• Work to complete
Set down nothing except the lines starting at the one with "Blog at WordPress.com. (106, 2535)" and ending at the final line of the material, each word for word.

• Source data
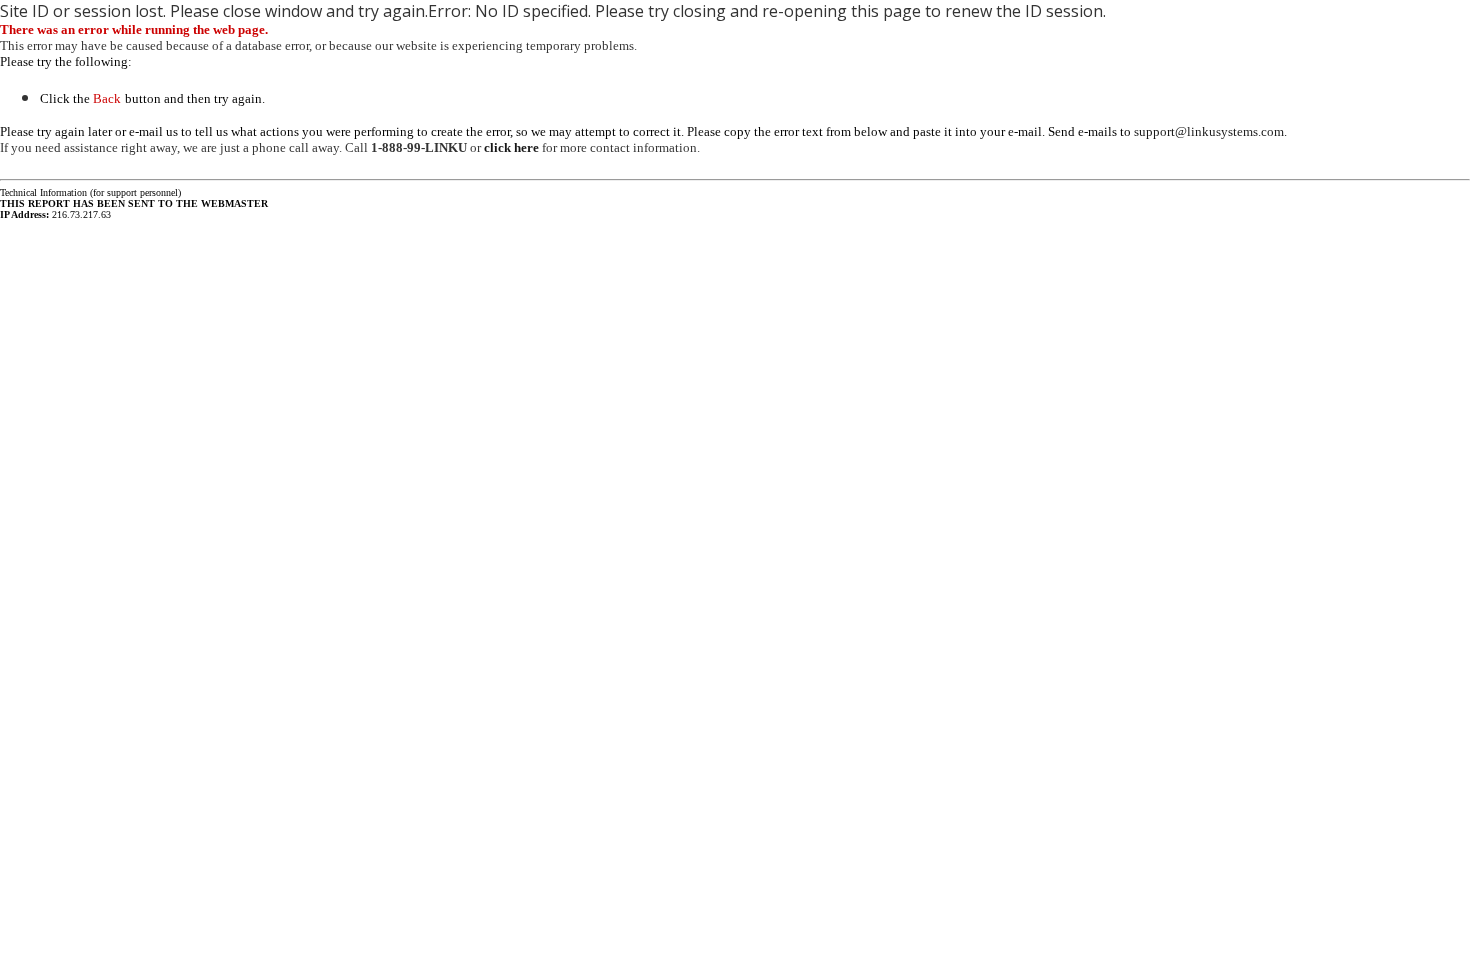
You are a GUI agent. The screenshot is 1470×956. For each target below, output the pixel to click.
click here (511, 147)
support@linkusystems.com (1209, 131)
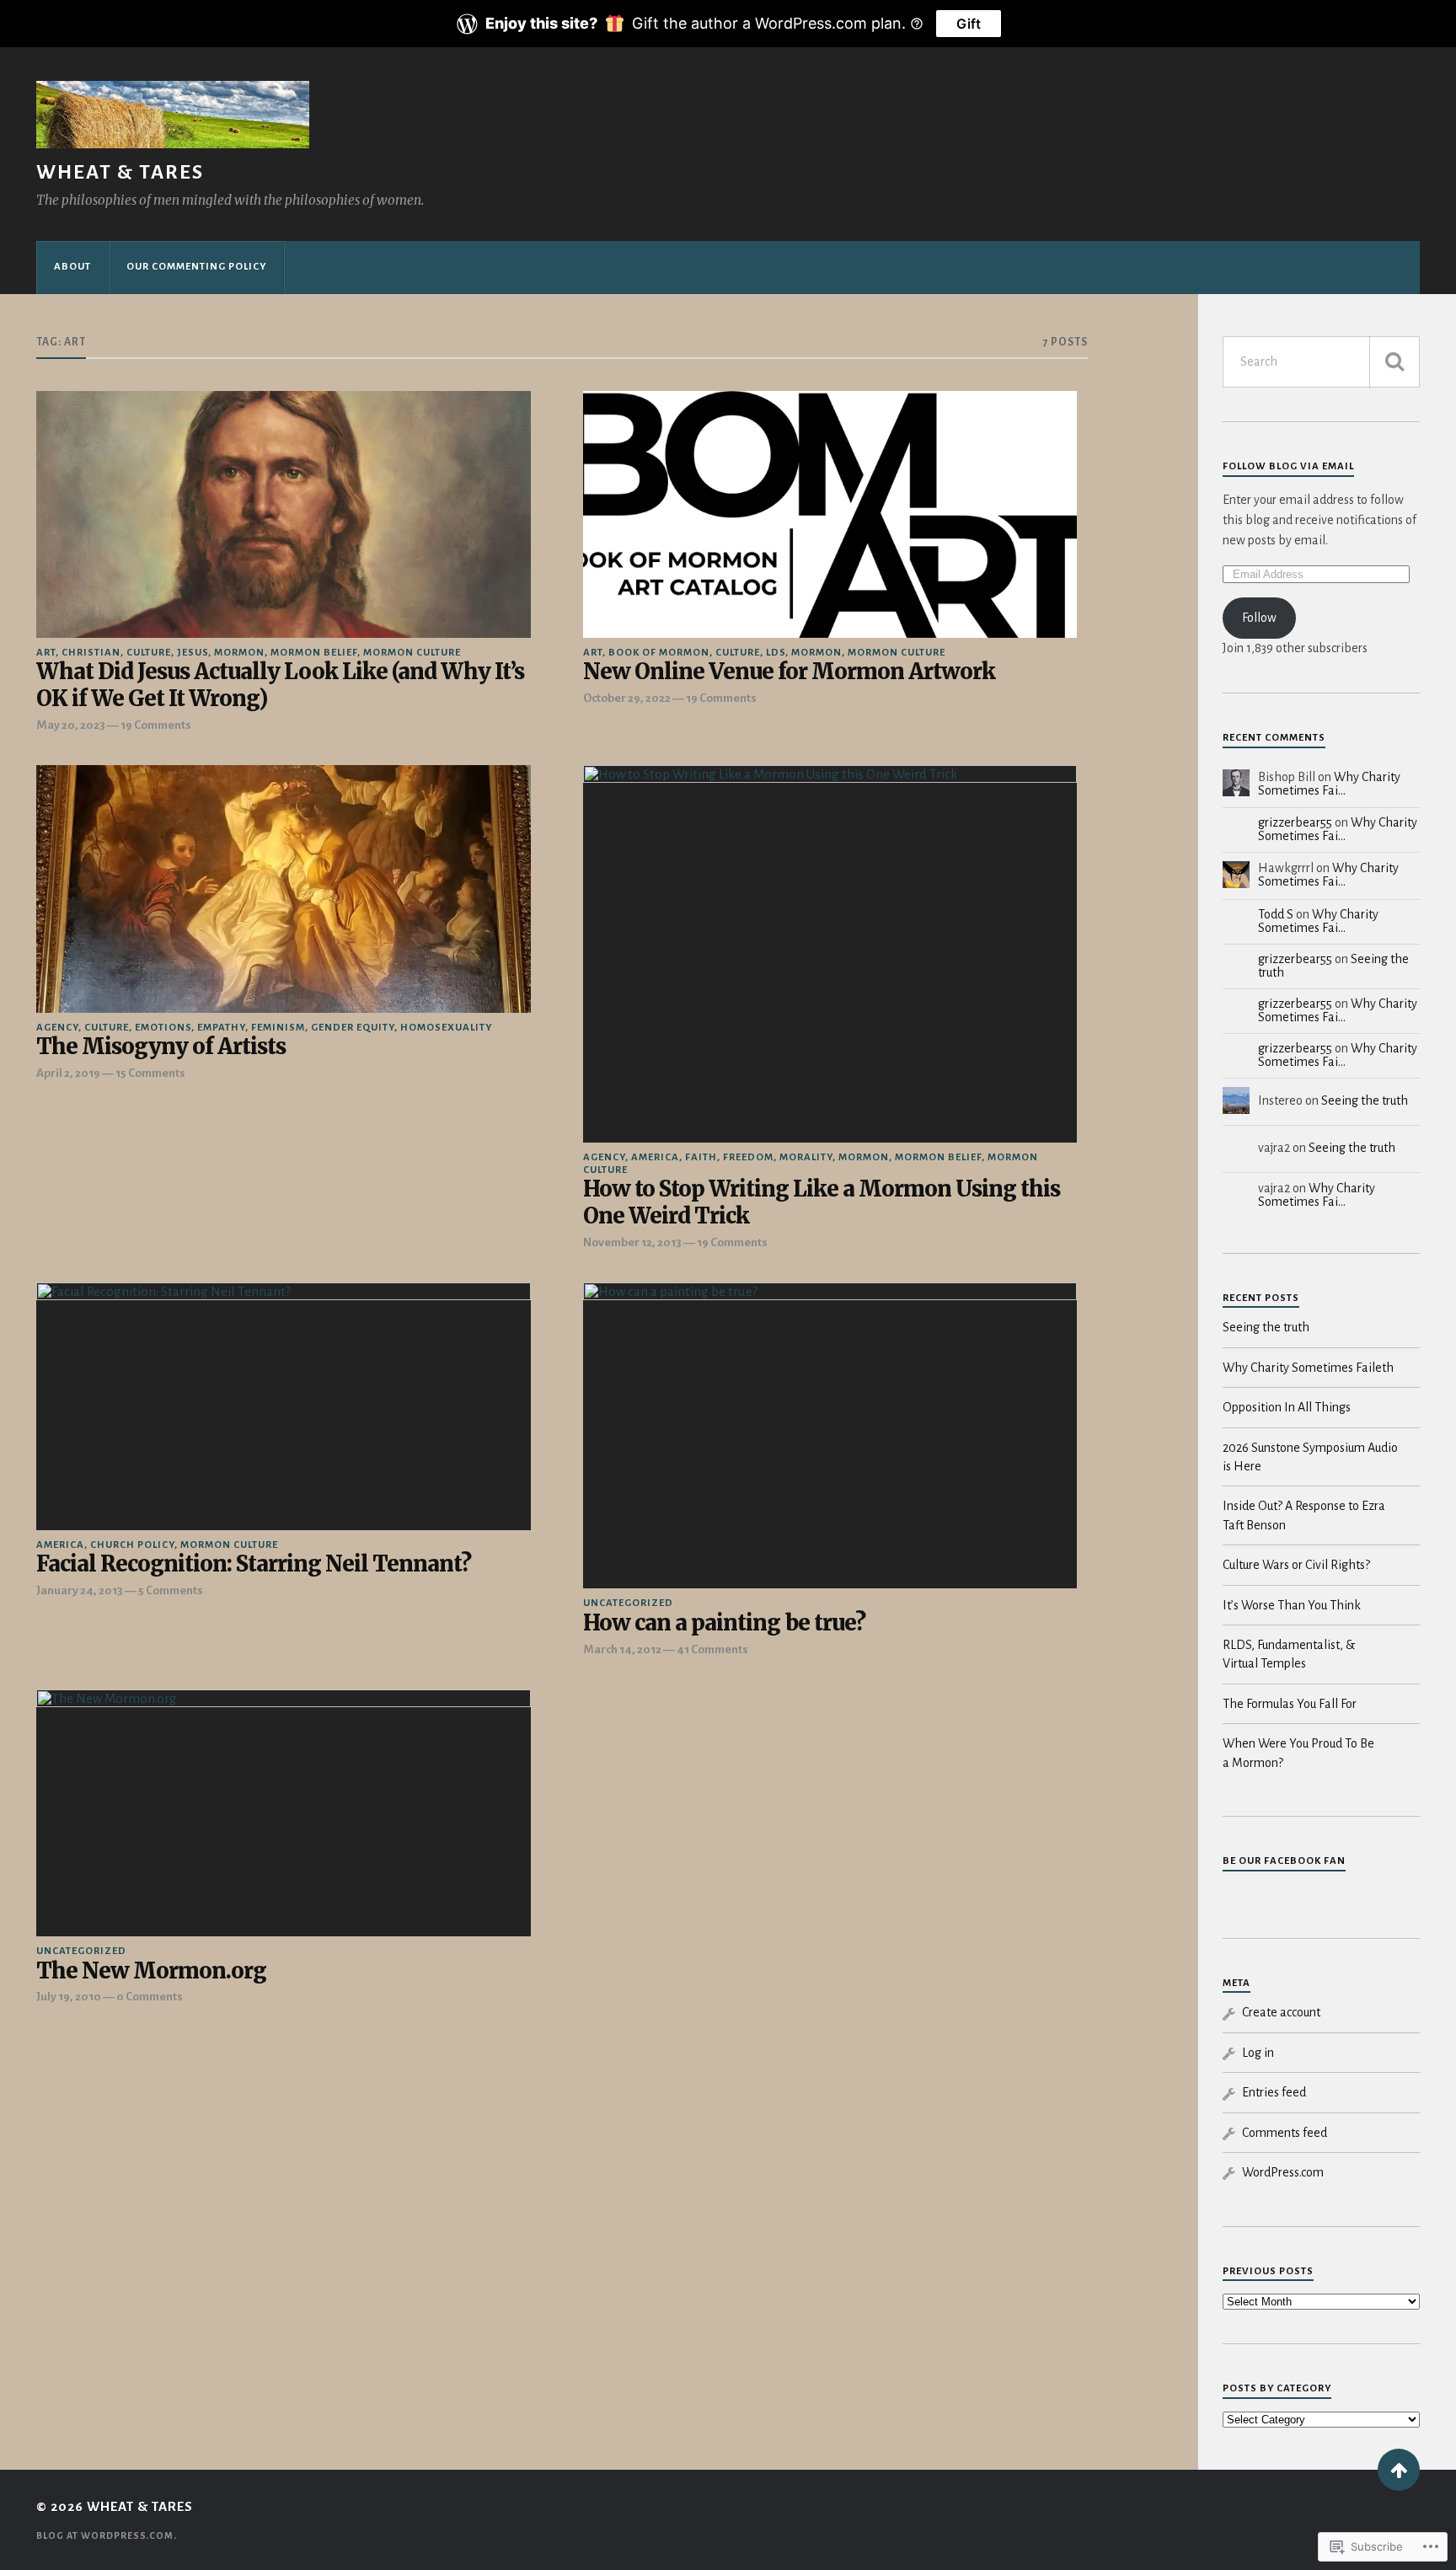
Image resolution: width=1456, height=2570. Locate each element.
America (655, 1157)
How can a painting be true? (724, 1623)
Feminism (278, 1027)
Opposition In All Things (1287, 1407)
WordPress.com (1283, 2172)
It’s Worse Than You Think (1292, 1605)
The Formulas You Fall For (1290, 1704)
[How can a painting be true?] (830, 1435)
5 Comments (170, 1590)
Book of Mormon (658, 652)
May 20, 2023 (70, 725)
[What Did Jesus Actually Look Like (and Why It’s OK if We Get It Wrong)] (283, 514)
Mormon (239, 652)
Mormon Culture (412, 652)
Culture (148, 652)
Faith (701, 1157)
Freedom (748, 1157)
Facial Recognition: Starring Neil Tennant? (253, 1564)
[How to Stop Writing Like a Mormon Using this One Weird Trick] (830, 953)
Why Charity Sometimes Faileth (1308, 1367)
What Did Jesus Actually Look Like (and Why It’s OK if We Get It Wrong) (280, 685)
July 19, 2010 (68, 1996)
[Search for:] (1321, 362)
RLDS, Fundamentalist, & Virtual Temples (1289, 1654)
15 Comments (150, 1073)
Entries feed (1274, 2092)
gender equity (352, 1027)
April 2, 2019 (68, 1073)
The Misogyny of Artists (161, 1047)
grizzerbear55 (1295, 822)
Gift (968, 23)
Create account (1281, 2012)
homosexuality (446, 1027)
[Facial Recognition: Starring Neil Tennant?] (283, 1405)
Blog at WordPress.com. (106, 2535)
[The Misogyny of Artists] (283, 888)
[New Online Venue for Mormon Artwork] (830, 514)
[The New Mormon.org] (283, 1812)
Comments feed (1284, 2132)
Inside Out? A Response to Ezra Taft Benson (1304, 1515)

• Response
Blog at WordPress.com. (106, 2535)
[The Misogyny of Artists] (283, 888)
[New Online Venue for Mormon Artwork] (830, 514)
[The New Mormon.org] (283, 1812)
Comments feed (1284, 2132)
Inside Out? A Response to Ezra Taft Benson (1304, 1515)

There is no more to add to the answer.